# 05 — Partitioning

Iceberg introduces **hidden partitioning** — users don't need to know how a table is partitioned to query it correctly. Iceberg also supports **partition evolution**, letting you change the partitioning scheme without rewriting data.

In this notebook:
1. Create a partitioned table
2. See hidden partitioning in action
3. Evolve the partition scheme
4. Demonstrate partition pruning with EXPLAIN

In [None]:
from pyspark.sql import SparkSession

spark = (
    SparkSession.builder
    .appName("IcebergDemo")
    .master("local[*]")
    .config("spark.jars.packages", "org.apache.iceberg:iceberg-spark-runtime-3.5_2.12:1.7.1")
    .config("spark.sql.catalog.demo", "org.apache.iceberg.spark.SparkCatalog")
    .config("spark.sql.catalog.demo.type", "hadoop")
    .config("spark.sql.catalog.demo.warehouse", "../warehouse")
    .config("spark.sql.extensions", "org.apache.iceberg.spark.extensions.IcebergSparkSessionExtensions")
    .getOrCreate()
)
print("Spark + Iceberg ready.")

## 1. Create a Partitioned Table

In Hive, you'd partition by a literal column (e.g., `order_date`), and users would have to include that column in queries.

Iceberg uses **partition transforms** — you can partition by `month(order_date)` and Iceberg handles it transparently.

In [None]:
spark.sql("DROP TABLE IF EXISTS demo.ecommerce.orders_partitioned")

spark.sql("""
    CREATE TABLE demo.ecommerce.orders_partitioned (
        order_id    INT,
        customer    STRING,
        product     STRING,
        quantity    INT,
        price       DOUBLE,
        order_date  DATE
    )
    USING iceberg
    PARTITIONED BY (month(order_date))
""")

print("Partitioned table created (partitioned by month of order_date).")

In [None]:
# Insert data spanning several months
spark.sql("""
    INSERT INTO demo.ecommerce.orders_partitioned VALUES
        (1,  'Alice',   'Laptop',     1, 999.99,  DATE '2024-01-15'),
        (2,  'Bob',     'Mouse',      2, 29.99,   DATE '2024-01-16'),
        (3,  'Charlie', 'Keyboard',   1, 79.99,   DATE '2024-02-01'),
        (4,  'Diana',   'Monitor',    1, 349.99,  DATE '2024-02-14'),
        (5,  'Eve',     'Headphones', 3, 59.99,   DATE '2024-03-01'),
        (6,  'Frank',   'Webcam',     1, 89.99,   DATE '2024-03-15'),
        (7,  'Alice',   'Tablet',     1, 449.99,  DATE '2024-04-01'),
        (8,  'Bob',     'Charger',    2, 19.99,   DATE '2024-04-10')
""")

spark.sql("SELECT * FROM demo.ecommerce.orders_partitioned ORDER BY order_date").show()

## 2. Hidden Partitioning in Action

Users query by `order_date` — they don't need to know it's partitioned by month.
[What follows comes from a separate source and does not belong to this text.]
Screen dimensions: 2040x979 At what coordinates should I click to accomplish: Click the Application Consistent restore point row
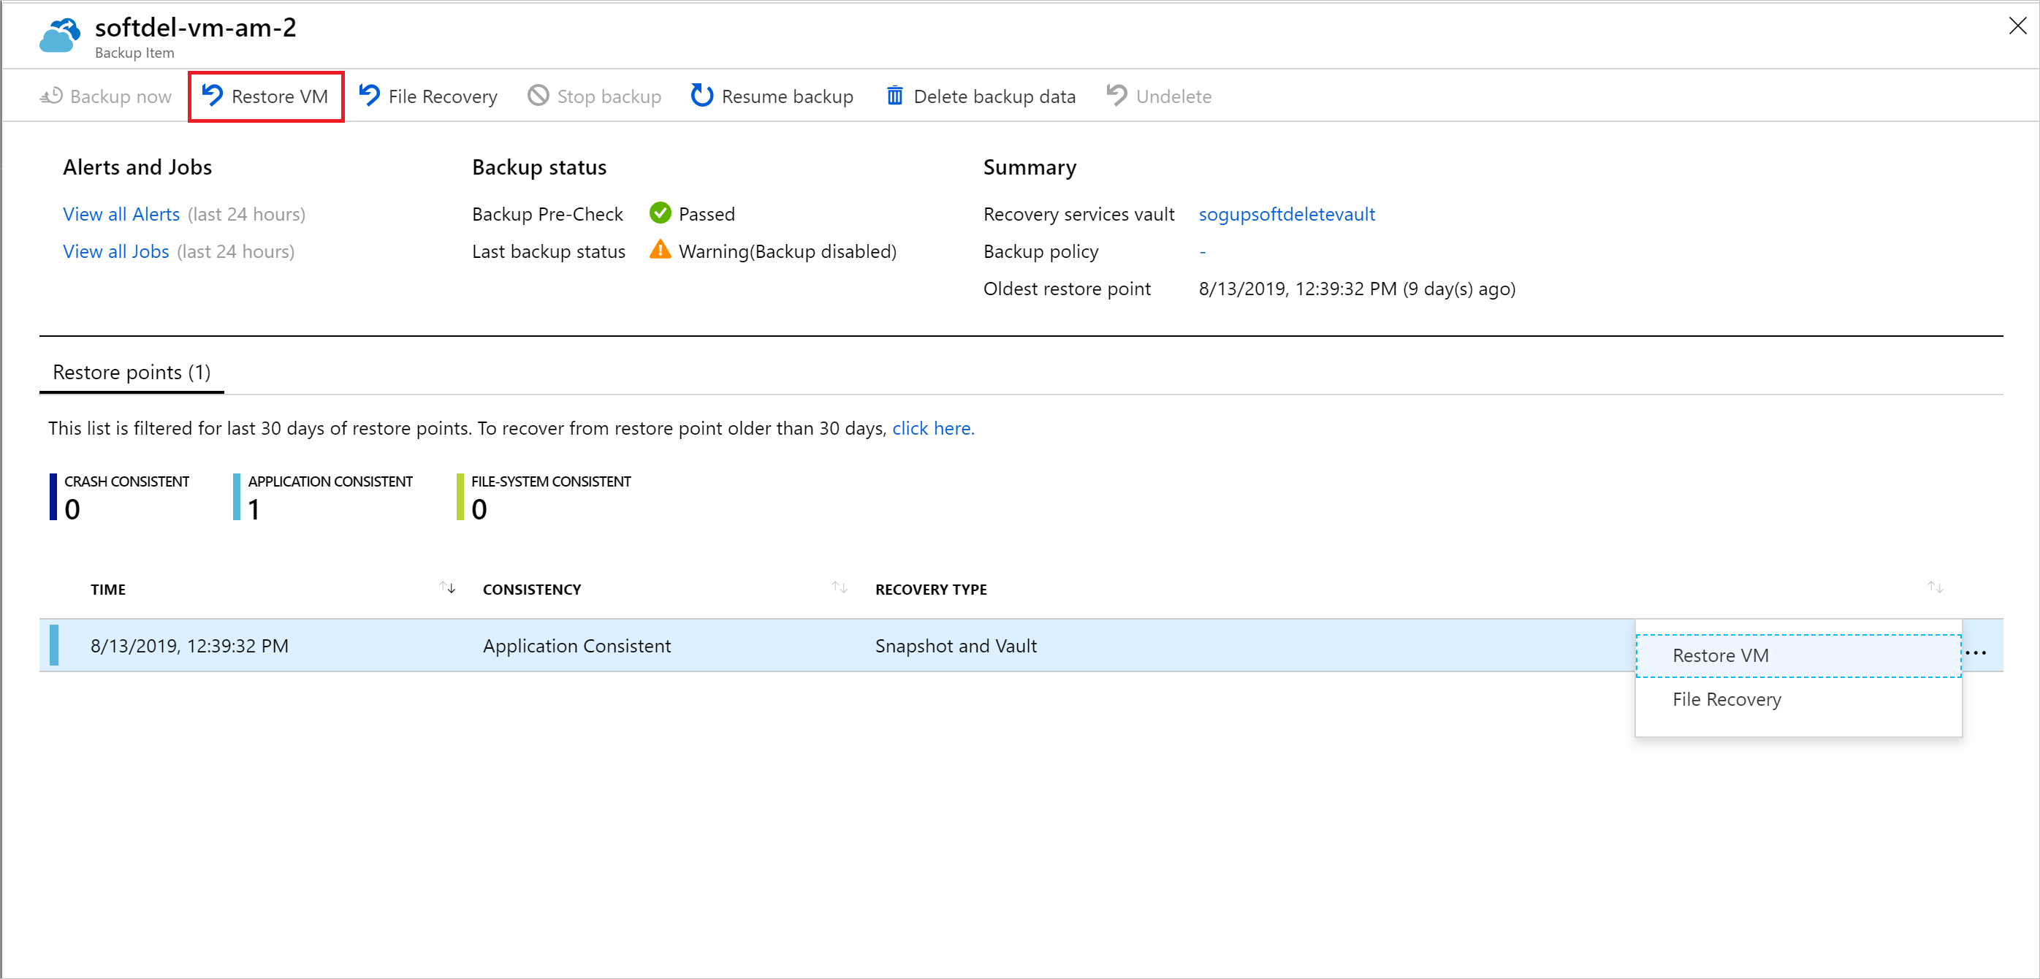point(833,645)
Iceberg automatically prunes partitions.

In [None]:
# This query only needs to read the January partition
spark.sql("""
    SELECT * FROM demo.ecommerce.orders_partitioned
    WHERE order_date >= DATE '2024-01-01' AND order_date < DATE '2024-02-01'
    ORDER BY order_id
""").show()

## 3. View Partition Info

Iceberg metadata tables show partition details.

In [None]:
spark.sql("""
    SELECT partition, record_count, file_count
    FROM demo.ecommerce.orders_partitioned.partitions
""").show(truncate=False)

## 4. Partition Pruning with EXPLAIN

Let's prove that Iceberg prunes partitions by looking at the query plan.

In [None]:
spark.sql("""
    EXPLAIN
    SELECT * FROM demo.ecommerce.orders_partitioned
    WHERE order_date = DATE '2024-03-01'
""").show(truncate=False)

## 5. Partition Evolution

Business changed — now you want to partition by **day** instead of month.
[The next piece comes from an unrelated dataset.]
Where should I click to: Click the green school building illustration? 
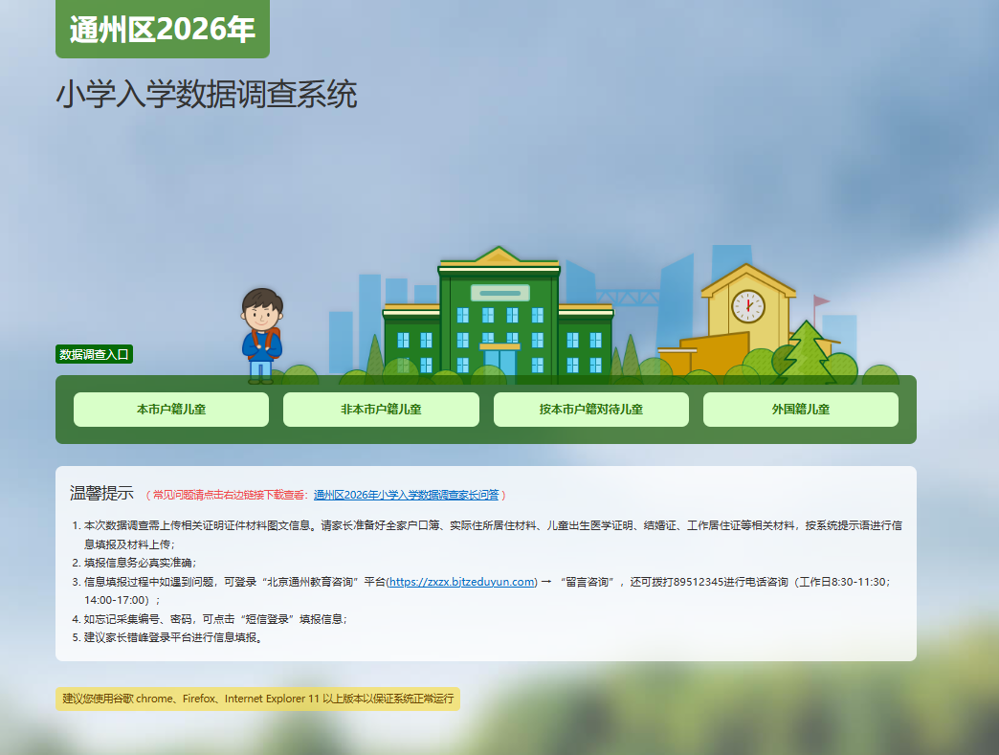click(x=497, y=316)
In Hive, this would require recreating the table and rewriting all data. In Iceberg, it's a metadata-only operation!

In [None]:
# Change partitioning from month to day — no data rewrite!
spark.sql("""
    ALTER TABLE demo.ecommerce.orders_partitioned
    REPLACE PARTITION FIELD month(order_date) WITH day(order_date)
""")

print("Partition scheme evolved from month(order_date) to day(order_date).")
print("Old data files are unchanged — only new writes use the new scheme.")

In [None]:
# Insert new data — will use the new day-level partitioning
spark.sql("""
    INSERT INTO demo.ecommerce.orders_partitioned VALUES
        (9,  'Charlie', 'SSD',    1, 129.99, DATE '2024-05-01'),
        (10, 'Diana',   'RAM',    2, 64.99,  DATE '2024-05-02')
""")

spark.sql("""
    SELECT partition, record_count, file_count
    FROM demo.ecommerce.orders_partitioned.partitions
""").show(truncate=False)

In [None]:
# All data is still queryable seamlessly
spark.sql("""
    SELECT * FROM demo.ecommerce.orders_partitioned
    ORDER BY order_date
""").show()

## Key Takeaway

| Feature                | Hive                              | Iceberg                          |
|------------------------|-----------------------------------|----------------------------------|
| Partitioning           | Explicit partition columns        | Hidden partition transforms      |
| User must know layout? | Yes — queries need partition cols  | No — Iceberg handles it          |
| Change partitioning    | Recreate table + rewrite data     | Metadata-only, instant           |
| Mixed partition layouts | Not possible                     | Old + new layouts coexist        |

---

## That's a Wrap!

You've seen the core features of Apache Iceberg:
1. **Table creation** with a standard SQL interface
2. **Full CRUD** with row-level updates
3. **Time travel** and snapshot management
4. **Schema evolution** without data rewrites
5. **Hidden partitioning** with partition evolution

All of this runs locally with zero infrastructure — just Spark + Iceberg.